### [EXERCISE]
The range runs from the line containing "Task: Sort by RT Critics Score header" through the last line of the material below; retype it exactly, leaving out the pictures.

___ GIVEN RECORDS ___

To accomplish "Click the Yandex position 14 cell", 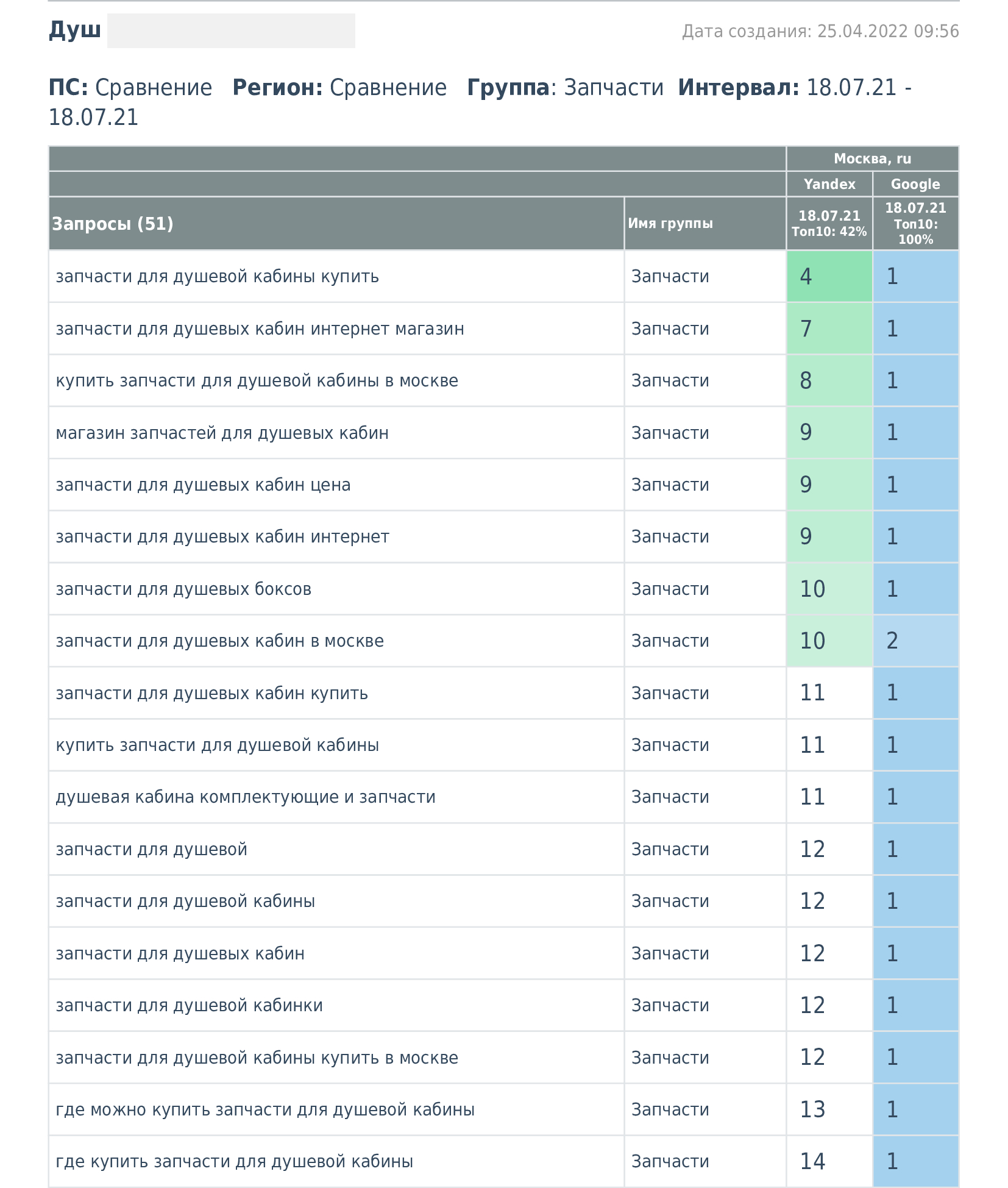I will [829, 1162].
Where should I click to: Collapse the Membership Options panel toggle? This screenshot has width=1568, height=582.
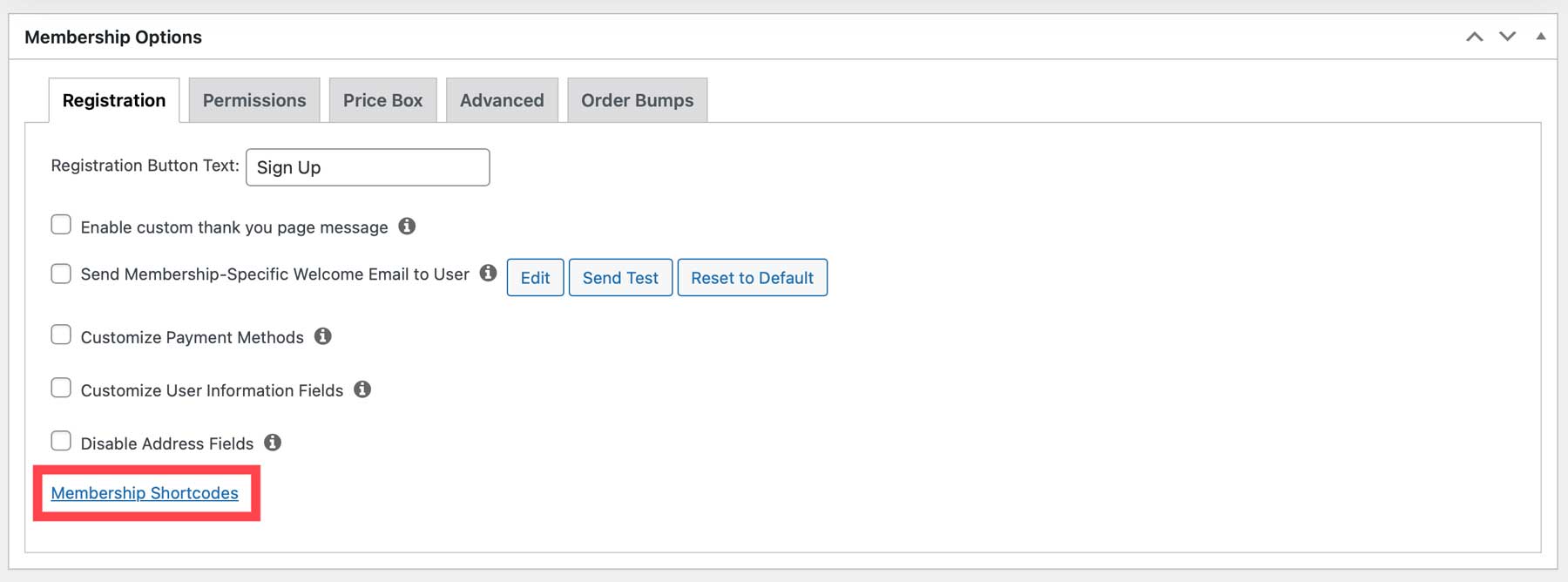(1541, 37)
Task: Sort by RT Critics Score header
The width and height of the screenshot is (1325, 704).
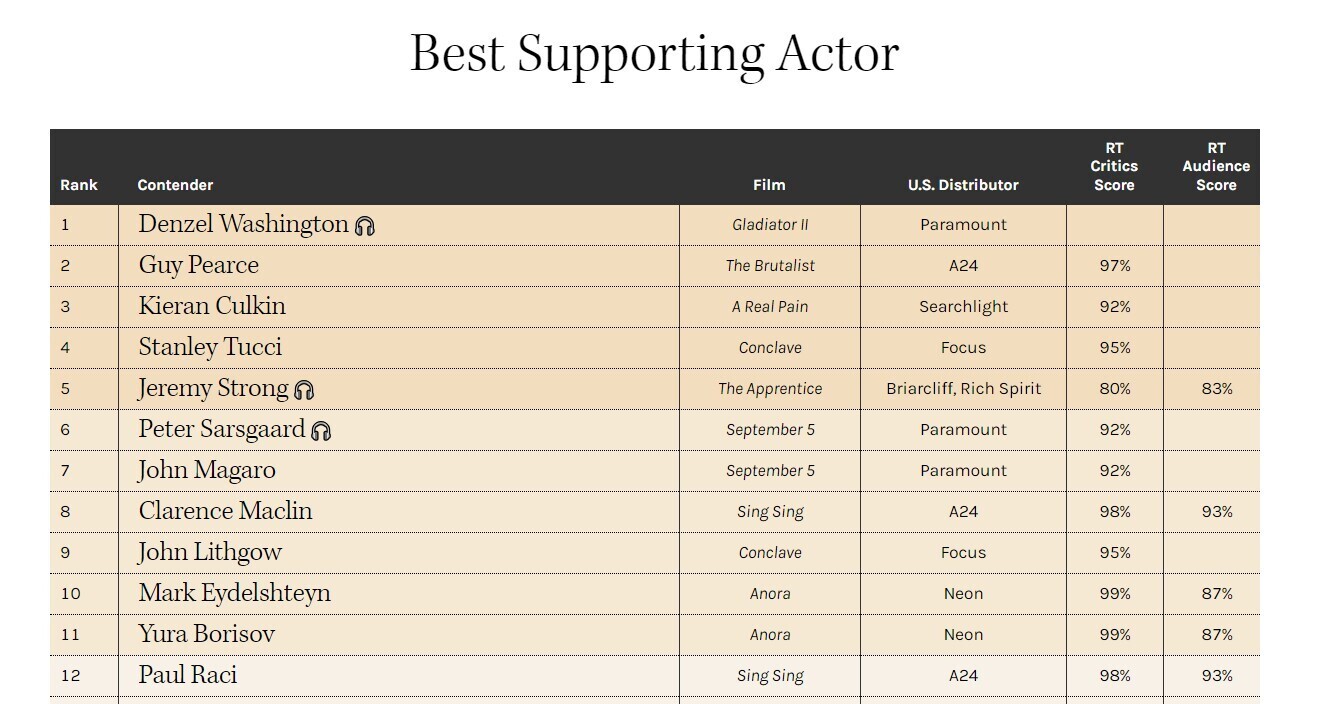Action: 1114,167
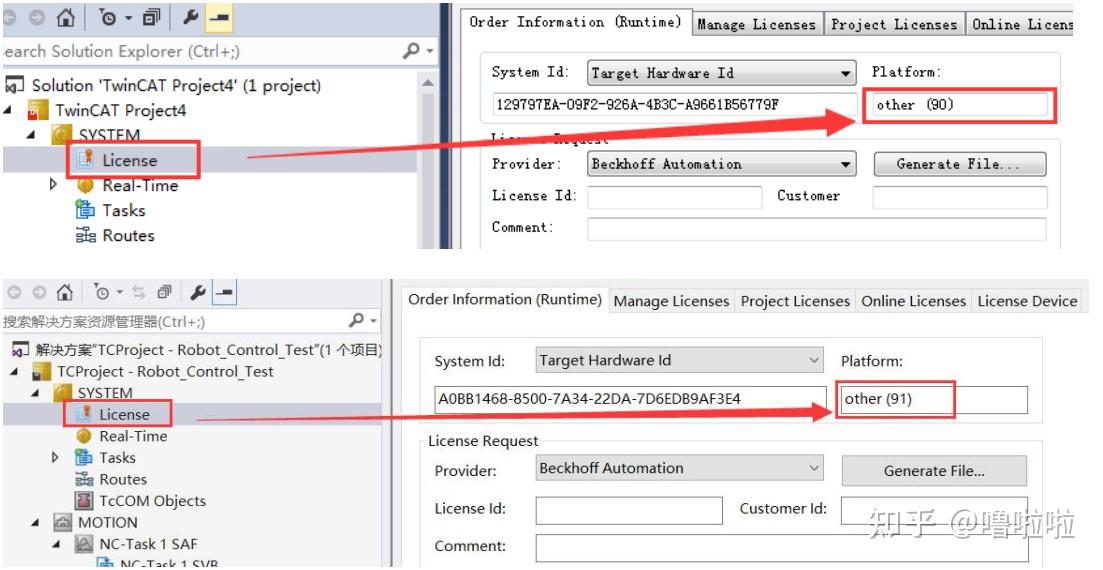Click Home icon above Search Solution Explorer box
Screen dimensions: 1103x570
(x=66, y=17)
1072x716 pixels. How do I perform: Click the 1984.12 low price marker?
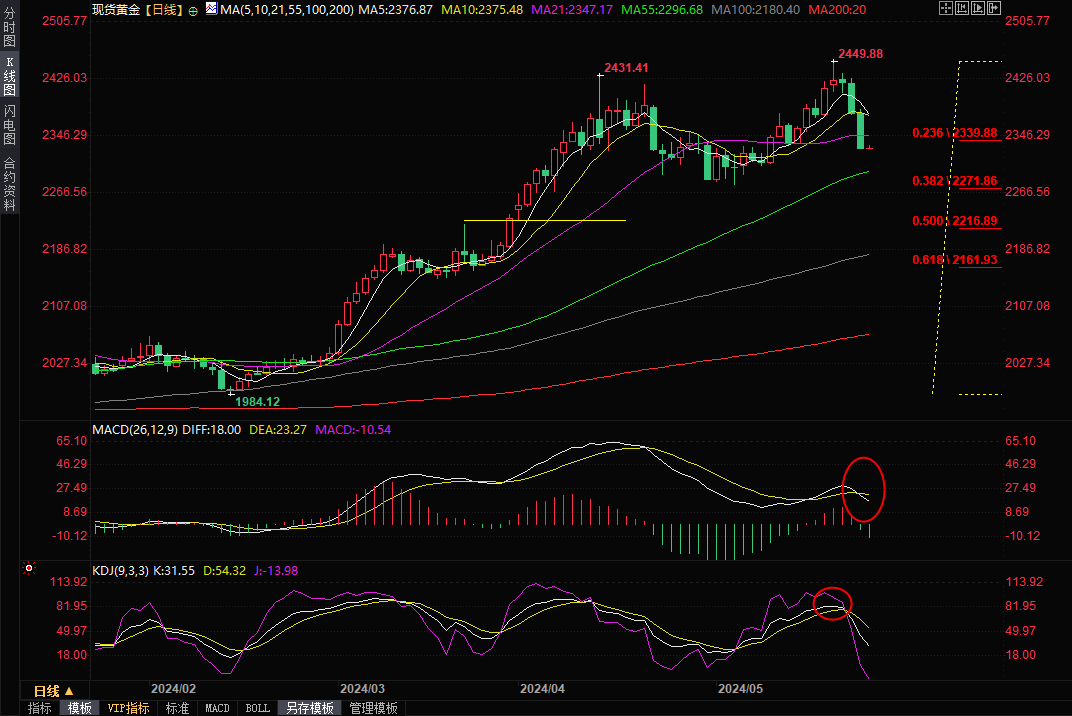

___

### [RESULT OF THIS EXERCISE]
Task: Sort by RT Critics Score header
The width and height of the screenshot is (1325, 704).
Action: 1114,167
Click Home icon above Search Solution Explorer box
Screen dimensions: 1103x570
(x=66, y=17)
1072x716 pixels. How do I perform: Click the 1984.12 low price marker?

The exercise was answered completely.